[Source text]:
Anyway, I came up with another cracking example today. In mitigation I was very tired when I awoke this morning. The Bank Holiday weekend had trained my body to think that getting up before 7.00 was inhumane. I very nearly had to be scraped off the bed this morning.

So bearing this in mind, consider this. I put my jumper on inside out. Not only that, but I did not realise that I had done so until nearly two hours later. I happened to be sitting moodily at my desk (as is my default position) when I noticed. At that point I remembered that one or two of my colleagues had smirked at me through the first hour of the day. I have to say I wondered what they had to be smug about. It was Tuesday morning.

I left my desk as casually as is possible in these mortifying circumstances, landed sharply in the disabled toilets and amended the offending garment. I rolled back in just as casually, convinced that I noticed one or two more smirks as I did. Yet nobody said a word about it. Perhaps they felt sorry for the Office Retard. Perhaps they just couldn't believe I had done it. You know how fashion is these days? Clearly I don't.

Monday, 26 April 2010

Has Beens And Cheese Balls

Past My Best

As is natural for any writer I sometimes wonder about the impact of this blog. No, column. I'm going to call it a column and you can go ahead and call me pretentious.

Anyway I don't mean it's impact internationally. I don't expect it to become a regular feature in a national broadsheet leading to two best-selling novels (a la Helen Fielding's Bridget Jones), but I remain hopeful that those who know me might enjoy it from time to time.

It is with this in mind then that I found something a friend said to me at the weekend quite disturbing. Admittedly he is my friend and therefore biased, and he had been drinking Guinness for four hours previous to our conversation, but the thrust of his message was that he enjoys my work immensely. All of which was a very welcome boost until it transpired that he hasn't even seen this blo.........er column, and was in fact referring to a series of diaries I wrote when I was a teenager.

So, if you don't think much of what you are reading now, you can rest assured that I was a good writer 20 years ago. In the opinion of one of my closest, lifelong friends. The question of why any teenager would allow even (especially?) his closest friends to read his diary is something else entirely, and something which even the world's greatest psycho-analysts may never figure out.

[Recorded data]:
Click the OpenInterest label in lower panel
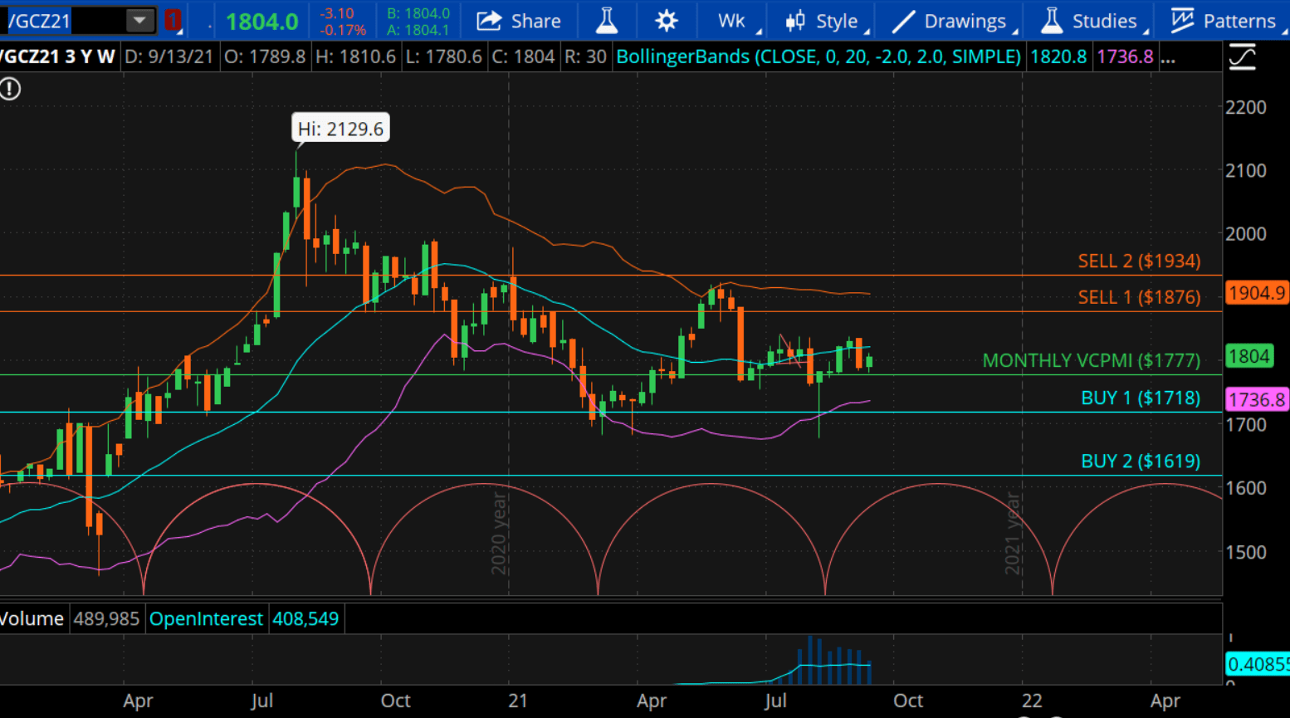 pos(206,618)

[Assigned task A]:
Translate this sentence from the blog excerpt into Spanish: "The Bank Holiday weekend had trained my body to think that getting up before 7.00 was inhumane."
[Assigned task B]:
Reproduce the passage of the blog excerpt that begins with the words containing "It is with this" and ends with "was a teenager.".
The listing has no role in this exercise.

[Task output A]:
El fin de semana festivo había acostumbrado a mi cuerpo a pensar que levantarse antes de las 7.00 era inhumano.

[Task output B]:
It is with this in mind then that I found something a friend said to me at the weekend quite disturbing. Admittedly he is my friend and therefore biased, and he had been drinking Guinness for four hours previous to our conversation, but the thrust of his message was that he enjoys my work immensely. All of which was a very welcome boost until it transpired that he hasn't even seen this blo.........er column, and was in fact referring to a series of diaries I wrote when I was a teenager.